From the clinical perspective, LEPs can be summarized in the following:

• 1.

  Appearance of an evoked cerebral potential gives evidence that a peripheral sensory impulse pattern has been transmitted to the brain via activation of a given afferent system. The specificity of the evoked response is mainly conditioned by the specificity of the stimulus for the afferent system under investigation.

• 2.

  The specificity of the CO₂ laser-induced responses for the thermo-algesic pathways under normal conditions has been well documented.

• 3.

  Thus, there are several reasons for obtaining LEPs in patients with suspected lesions of thermo-algesic pathways: (a) to confirm objectively the presence of a sensory dysfunction or deficit, (b) to find the underlying mechanism of the dysfunction, (c) to detect subclinical abnormalities, (d) to monitor the evolution of them, and (e) to evaluate the effect of therapeutic intervention.

• 4.

  LEPs have been utilized with success in a variety of neuropathological conditions in which conventional electrical evoked potentials were proven to be noncontributive or inappropriate such as in small-fiber neuropathies, radiculopathies, myelopathies, brainstem lesions, central pain syndromes, and states of hyperalgesia.

• 5.

  A great amount of work remains to be done as to establish a normative database which would define the various aspects of the late and especially the ultralate LEPs possibly altered in nervous diseases, the investigation of which has only be started.

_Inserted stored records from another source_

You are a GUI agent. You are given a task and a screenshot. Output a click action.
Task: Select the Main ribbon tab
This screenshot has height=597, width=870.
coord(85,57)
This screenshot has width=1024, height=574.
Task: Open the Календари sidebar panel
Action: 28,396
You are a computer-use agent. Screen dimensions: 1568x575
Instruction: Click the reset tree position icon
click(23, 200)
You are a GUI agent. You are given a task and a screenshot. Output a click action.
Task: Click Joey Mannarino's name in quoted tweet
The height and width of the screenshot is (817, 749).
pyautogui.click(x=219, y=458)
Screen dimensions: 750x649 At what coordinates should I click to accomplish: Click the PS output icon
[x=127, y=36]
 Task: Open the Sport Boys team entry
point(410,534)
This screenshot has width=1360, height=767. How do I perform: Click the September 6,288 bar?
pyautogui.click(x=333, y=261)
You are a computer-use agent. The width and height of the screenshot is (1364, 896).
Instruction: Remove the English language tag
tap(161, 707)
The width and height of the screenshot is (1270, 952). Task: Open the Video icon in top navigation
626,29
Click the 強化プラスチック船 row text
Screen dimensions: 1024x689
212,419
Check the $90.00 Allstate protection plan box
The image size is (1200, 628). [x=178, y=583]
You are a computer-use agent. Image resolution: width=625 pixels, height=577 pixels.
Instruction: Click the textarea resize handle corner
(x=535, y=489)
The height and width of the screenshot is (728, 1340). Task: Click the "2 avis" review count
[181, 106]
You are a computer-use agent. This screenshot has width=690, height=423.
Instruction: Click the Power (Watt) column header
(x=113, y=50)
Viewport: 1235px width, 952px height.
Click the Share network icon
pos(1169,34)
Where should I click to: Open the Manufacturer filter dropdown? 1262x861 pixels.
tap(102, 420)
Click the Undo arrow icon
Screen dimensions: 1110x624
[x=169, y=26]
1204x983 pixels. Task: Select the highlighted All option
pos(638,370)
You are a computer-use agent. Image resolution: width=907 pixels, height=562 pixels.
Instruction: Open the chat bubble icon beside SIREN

In the near future, we anticipate the following developments:

• 1.

  Differential activation of the peripheral nerve fibers to examine the specificity of nociception in both psychophysics and brain topography.

• 2.

  Characterization of the brain topography and isolation/identification of the generators for the ultralate LEPs in studying the cerebral processing of C-fibertype human pain.

• 3.

  Application of high-resolution EEG for quantifying the temporospatial activation of LEPs.

• 4.

  Cortical imaging, based on sound individual brain biophysics, which can be used to delineate the scalp topography in LEPs; the projected scalp activation on the cortex proper requires little assumption than the source modeling does.

• 5.

  Source modeling based on the realistic head and brain in both individuals and groups of controlled subjects.

• 6.

  Close inspection and study with simultaneous recordings of LEPs and fast neuroimaging techniques in EPI—fMRI.

• 7.

  Cross-validation of the different functional brain mappings/neuroimagings in LEPs.

• 8.

  Further systematic works in the intracranial recordings of LEPs to noxious and non-noxious stimulations for getting more specific information.

• 9.

  Modeling of the cerebral processing of LEPs in human pain on the principles of both modular segregation and functional integration.

• 10.

  Examination of “the binding problem” in pain, that is, how unified experience is achieved by binding of fragmentary neural events at multiple locations.

• 11.

  Generalization of LEPs to other pain-inducing modalities, such as thermal/mechanical/chemical stimuli, inflicted on different body tissues (eg, muscle or viscera).

• 12.

  Elucidation of nociceptive/pain substrates (areas, systems) and their hierarchical organization in the brain.

• 13.

  Complex experimental design to integrate the major pain attributes (sensory—affect—cognition) for examination of their deterministic effects on the brain activation.

• 14.

  Theoretical neural network analysis on how pain perception/consciousness can be accomplished within the frame of 300 msec in the brain.

• 15.

  Increase the clinical use of LEPs in conjunction with the quantitative sensory test, in patients with characterized brain lesions, spinal cord affections, or peripheral nerve damages.

• 16.

  Better understanding of the pain-related pathophysiology by studying the physiological processing of LEPs and anatomic/functional source imaging of LEPs.